The researchers spent a full day testing eight apartment buildings in New York City. That included a house in Brooklyn, where the researchers were puzzled by the plastic-sealed windows that characterize New York. Nina Domingo, who lives in a ground-floor room with her two housemates, said this was for insulation, she said. But that also meant poor ventilation, which was alarming given that the kitchen didn’t even have a hood venting to the outside.

In the area immediately adjacent to the kitchen, nitrogen dioxide concentrations rose rapidly to approximately 2.5 times the EPA threshold.

The team’s results, though preliminary, are consistent with a body of scientific research linking gas stove emissions to harmful pollution that impacts both climate change and public health. Previous research has also shown that stoves can leak natural gas (primarily methane, a powerful greenhouse gas), so exhaust gases continue to be emitted even when the stove is turned off.

Domingo, who works in technology, said he was aware of concerns about contamination from stoves, and that his previous apartment had a particularly efficient design of induction stoves. But when she decided to upgrade to a larger house last summer, competition for apartments was so fierce that she “didn’t have a choice,” she said.

Change may be coming.

60 percent or more of U.S. households already use electricity for cooking, and the Biden administration plans to expand efficiency regulations on gas stoves, which will save Americans an estimated $100 million in energy savings, in addition to climate change and health benefits. is proposing. Several cities, mostly in blue states, have passed or are considering a ban on new gas connections, effectively requiring electric cooking and heating for new construction, while some red states are doing so. Trying to get ahead of the ban.

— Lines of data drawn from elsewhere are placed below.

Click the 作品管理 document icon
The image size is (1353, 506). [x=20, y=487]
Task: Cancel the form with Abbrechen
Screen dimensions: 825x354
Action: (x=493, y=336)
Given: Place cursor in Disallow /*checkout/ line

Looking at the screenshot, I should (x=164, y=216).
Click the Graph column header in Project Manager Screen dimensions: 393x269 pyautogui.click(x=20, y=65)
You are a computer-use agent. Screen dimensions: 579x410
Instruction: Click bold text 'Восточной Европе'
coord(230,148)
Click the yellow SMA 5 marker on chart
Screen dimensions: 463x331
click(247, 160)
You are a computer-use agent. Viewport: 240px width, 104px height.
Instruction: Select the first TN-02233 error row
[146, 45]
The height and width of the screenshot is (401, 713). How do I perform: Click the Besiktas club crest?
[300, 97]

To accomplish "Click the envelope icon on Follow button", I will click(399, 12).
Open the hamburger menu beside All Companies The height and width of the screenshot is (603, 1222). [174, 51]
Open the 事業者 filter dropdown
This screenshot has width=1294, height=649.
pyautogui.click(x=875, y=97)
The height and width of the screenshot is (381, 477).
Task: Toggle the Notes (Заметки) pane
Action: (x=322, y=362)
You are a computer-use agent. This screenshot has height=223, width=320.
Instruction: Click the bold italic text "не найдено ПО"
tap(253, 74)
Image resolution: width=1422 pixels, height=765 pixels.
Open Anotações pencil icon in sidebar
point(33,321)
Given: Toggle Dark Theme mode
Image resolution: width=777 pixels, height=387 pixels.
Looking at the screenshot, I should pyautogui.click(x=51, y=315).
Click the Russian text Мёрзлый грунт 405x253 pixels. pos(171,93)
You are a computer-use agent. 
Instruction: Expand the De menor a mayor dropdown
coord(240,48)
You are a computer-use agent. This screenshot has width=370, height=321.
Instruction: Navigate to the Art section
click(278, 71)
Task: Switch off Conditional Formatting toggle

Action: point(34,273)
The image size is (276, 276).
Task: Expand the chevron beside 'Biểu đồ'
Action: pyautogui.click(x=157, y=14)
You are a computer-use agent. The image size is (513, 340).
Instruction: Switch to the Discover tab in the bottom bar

A Stanford University team is already testing the stove in cities including San Francisco. Denver; Houston. And Melbourne, Australia is next heading to Washington. It will also be tested in Europe and Asia.

What do they expect in Asian cities? In addition, smaller living spaces can lead to higher concentrations of contaminants and increased exposure. It’s a global problem, they said. Just how serious the problem is, they’re trying to figure out.